He said that current policies have “had a destabilizing effect on particular communities, largely poor and of color.”

Holder’s announcement comes after decades of rapid expansion of federal prisons across the nation due to the “war on drugs” started under the Reagan administration which saw thousands of low-income offenders of color spend a disproportionate amount of time in jail based on discriminatory sentencing in cases of crack cocaine as opposed to powder cocaine.

The Anti-Drug Abuse Act of 1986 penalized those found guilty in possession of crack to a sentencing ratio of 100:1, meaning someone who was found to have 500 grams of powder cocaine was sentenced to a mandatory sentence of five years in prison. However, someone found to have only five grams of crack (rock cocaine) would be held to the same sentence.

In a 2009 report by the Washington Post, U.S. Sen. Dick Durbin, D-Ill., said, “The sentencing disparity between crack and powder cocaine has contributed to the imprisonment of African-Americans at six times the rate of whites and to the United States’ position as the world’s leader in incarcerations.”

In an effort to rectify these long-standing injustices in the nation’s judicial system, conservatives such as former Florida Gov. Jeb Bush and former Speaker of the House Newt Gingrich have also called for reform in U.S. prison policy, due in large part to the fact that prison costs are a huge burden on state budgets.

Indiana’s answer to the growing costs of prison operation was to introduce lower sentences for nonviolent offenses.

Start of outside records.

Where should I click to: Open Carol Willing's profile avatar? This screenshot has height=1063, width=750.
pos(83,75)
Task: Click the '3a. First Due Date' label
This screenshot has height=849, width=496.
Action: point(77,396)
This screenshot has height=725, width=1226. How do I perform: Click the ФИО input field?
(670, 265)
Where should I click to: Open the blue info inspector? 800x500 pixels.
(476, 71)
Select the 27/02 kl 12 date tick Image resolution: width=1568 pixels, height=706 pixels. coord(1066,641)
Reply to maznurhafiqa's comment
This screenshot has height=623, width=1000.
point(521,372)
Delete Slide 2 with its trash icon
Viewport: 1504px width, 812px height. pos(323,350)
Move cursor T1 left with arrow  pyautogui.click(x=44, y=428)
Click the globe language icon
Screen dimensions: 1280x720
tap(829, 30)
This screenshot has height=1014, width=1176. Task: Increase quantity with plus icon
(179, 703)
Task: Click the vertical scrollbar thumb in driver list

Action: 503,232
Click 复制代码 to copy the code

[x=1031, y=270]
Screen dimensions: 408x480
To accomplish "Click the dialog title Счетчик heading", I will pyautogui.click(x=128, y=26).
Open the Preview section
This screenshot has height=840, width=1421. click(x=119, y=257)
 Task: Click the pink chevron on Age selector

In a study done by the Council of State Governments Justice Center, it was found that Indiana’s prison population had grown 41 percent between 2000 and 2009.

In April of this year, the Indiana Senate voted 46 to 4 in favor of a sentencing reform bill that would reduce sentences for non-violent offenders, but also force violent criminals to serve a larger portion of their time by lowering the amount of “good time” served that could be removed from their original sentence.

In his “Smart on Crime” plan, Attorney General Holder calls for five principles that will help bring sentencing disparity to an end. The principles include information on prioritizing prosecutions, alternatives to incarceration, and improving reentry efforts to curb repeat offenses.

Recently, a forum held at the Julia Carson Government Center drew hundreds of people seeking to have their criminal records expunged under Indiana’s second chance law. The second chance law is for those who have been charged with Class D felonies not resulting in the injury of another person.

It is the hope of Attorney General Holder and others that these recent changes can radically decrease a prison system that has a population that is “outsized and unnecessarily large.”